### What needs to be done
Copy word for word only the lines of the records starting at the line containing "Task: Click the CUFF section heading" and ending at the line containing "Action: click(x=194, y=217)", with both of those lines included.

-*-

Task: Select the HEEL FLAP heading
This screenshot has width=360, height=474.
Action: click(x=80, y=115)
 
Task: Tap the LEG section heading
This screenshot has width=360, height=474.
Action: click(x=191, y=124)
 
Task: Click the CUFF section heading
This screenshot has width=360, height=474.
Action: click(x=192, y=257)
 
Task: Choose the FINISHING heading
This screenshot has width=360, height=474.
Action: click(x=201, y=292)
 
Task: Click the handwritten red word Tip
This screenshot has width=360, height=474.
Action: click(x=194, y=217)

-*-

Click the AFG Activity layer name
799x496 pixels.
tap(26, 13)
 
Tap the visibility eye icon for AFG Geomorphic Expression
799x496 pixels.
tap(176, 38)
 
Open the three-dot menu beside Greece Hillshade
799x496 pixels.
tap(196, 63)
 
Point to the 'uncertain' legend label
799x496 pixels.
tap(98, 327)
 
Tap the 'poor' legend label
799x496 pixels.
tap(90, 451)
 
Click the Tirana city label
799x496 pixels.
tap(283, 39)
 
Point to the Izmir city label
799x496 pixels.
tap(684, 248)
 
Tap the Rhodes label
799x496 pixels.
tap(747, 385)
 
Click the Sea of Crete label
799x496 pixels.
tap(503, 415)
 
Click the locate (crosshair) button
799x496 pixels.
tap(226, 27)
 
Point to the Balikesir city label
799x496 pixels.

-*-

### Solution for this exercise
Task: Click the CUFF section heading
This screenshot has width=360, height=474.
Action: click(x=192, y=257)
 
Task: Choose the FINISHING heading
This screenshot has width=360, height=474.
Action: click(x=201, y=292)
 
Task: Click the handwritten red word Tip
This screenshot has width=360, height=474.
Action: click(x=194, y=217)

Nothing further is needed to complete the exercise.